From the Desk: IU Kokomo Chancellor Susan Sciame-Giesecke discusses college preparation

Is 5 years old too young to start thinking about college?

Not at Indiana University Kokomo.

In the past three years, we have hosted more than 10,000 students, kindergarten through 12th grade in an effort to raise the educational attainment in north central Indiana. 

Our visitors include about 3,000 kindergartners for the Walk into My Future event, in partnership with the United Way of Howard County, the Community Foundation of Howard County and the Kokomo Family YMCA. As part of the Howard County Promise program, it encourages families to start planning for college now, and offers the start of a college savings account. The foundation gives each child $25 in an account, and they can earn additional matching funds with other contributions.

Susan Sciame-GieseckeView print quality image
Indiana University Kokomo Chancellor Susan Sciame-Giesecke. Photo by Alisha Referda, IU Kokomo

These are exciting days on campus, with groups of children rotating among educational stations, staffed by our students, faculty, staff, and other volunteers. They learn Spanish vocabulary, take vitals on virtual patients, peer through a telescope, sing, tour the campus, and participate in many other fun activities. 

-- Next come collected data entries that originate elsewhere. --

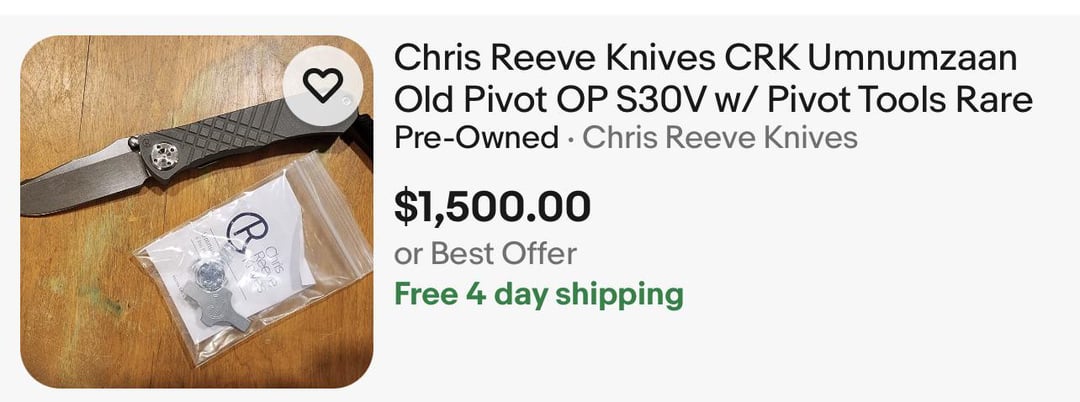Image resolution: width=1080 pixels, height=402 pixels.
Task: Click the silver pivot screw on knife handle
Action: click(162, 156)
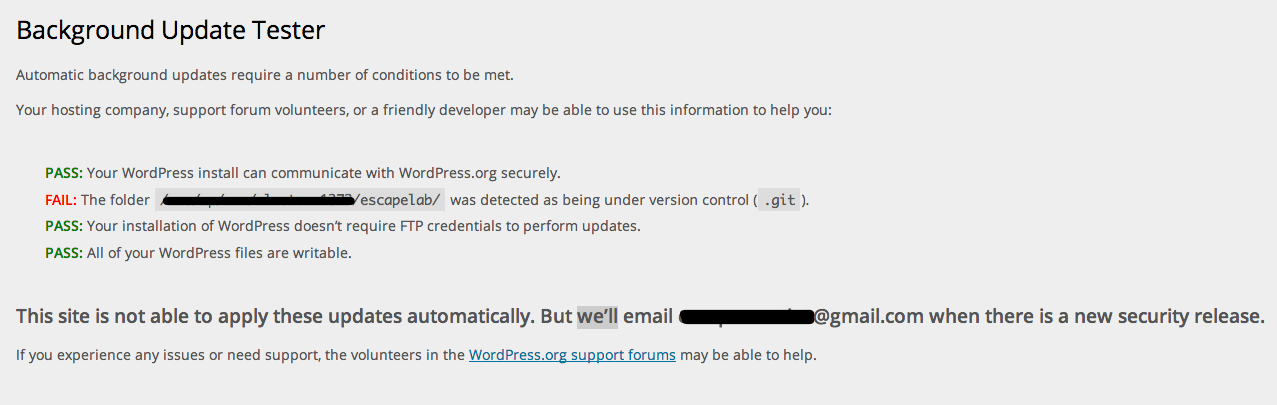Click the escapelab/ folder path code
Viewport: 1277px width, 405px height.
click(x=301, y=200)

While they’re enjoying the day, the children also are learning that a college campus is a great place to be, and about the importance of saving for college. Research shows that a child with a college savings account in his or her name is seven times more likely to attend college, and a child who has designated school savings from $1 to $499 is more than four and a half times more likely to graduate from college than a child with no savings account.

In Wabash County, where the Promise program began, students continue to take part in activities that add to their 529 College Savings Account and encourages college-going behaviors past kindergarten through the eighth grade. When students have successfully completed that program, we present them with a certificate congratulating them and letting them know that should they decide to come to IU Kokomo, we will have a $1,000 scholarship for them.

While we begin the college conversation with our kindergartners, we continue through elementary, middle, and high school, with programming, college visits and opportunities to take college classes on our campus, online or in their schools.

One of our newest programs, Tomorrow's Teachers, allows future teachers to take IU Kokomo School of Education classes, taught by our faculty, at their schools. We will launch this program in fall 2018 at Logansport, Kokomo, Western and Caston High Schools. This partnership not only allows their students to earn college credit in high school, but it helps these local school districts to meet the growing need for teachers.

Since 2015, we've partnered with the Wabash City Schools to bring about 35 of their top seniors to take English and math classes on our campus twice a week. Not only are they earning credit they can use when they enroll in college, but they are learning how to manage time differently than in high school, ask questions and interact with faculty, while still having support at home and high school. Our campus has provided partial scholarships for these students. 

It’s vital that we plant the idea of going to college early, and continue to lead efforts to encourage students to continue their education after they graduate high school. 

Susan Sciame-Giesecke

We also have dual-credit programs placed in area high schools, such as in the Madison-Grant High School. Students there work on their online course during a class period in the school day, with one of their faculty members in the classroom for assistance. Most of these classes are from the core transfer library, and should transfer to any college or university.

Logansport Community School Corp., which was the first in our area to bring all of its eighth graders here for a campus visit, also partners with us to transport their seniors who plan to enroll here. That allows them to register for classes, take required placement tests, obtain their Crimson Card student ID and get an IT user name to access Canvas and campus e-mail, all in one day.

As you may know, Indiana has recently announced the implementation of a Work Ethic Certificate for K-12 students.  Because the certificate encourages behaviors that also help students succeed in college, our campus will offer a $1,000 scholarship to students who successfully complete the program and matriculate at IU Kokomo.

Another new initiative is our College Readiness Program with Peru Community School Corp. Administrators from Peru and our faculty have drafted five "college-going behavior" modules that allow their students beginning in seventh grade to earn a "badge" (or some type of symbol) for each module completed. The curriculum includes material on growth mindset, important college going activities such as filling out the Free Application for Federal Student Aid, researching colleges, applying for college scholarships, etc. When the students successfully complete the curriculum and are admissible to IU Kokomo, they are eligible for a scholarship.  

It’s vital that we plant the idea of going to college early, and lead efforts to encourage students to continue their education after they graduate high school. Many students in our region will be the first in their families to attend college, so they may not have someone at home who can have this important conversation with them. Community partnerships with organizations such as the United Way of Howard County, the Kokomo Family YMCA, area community foundations, and our K-12 school districts have made these programs possible.

Susan Sciame-Giesecke is chancellor of Indiana University Kokomo. This column is part of a series featuring regional Indiana University leaders.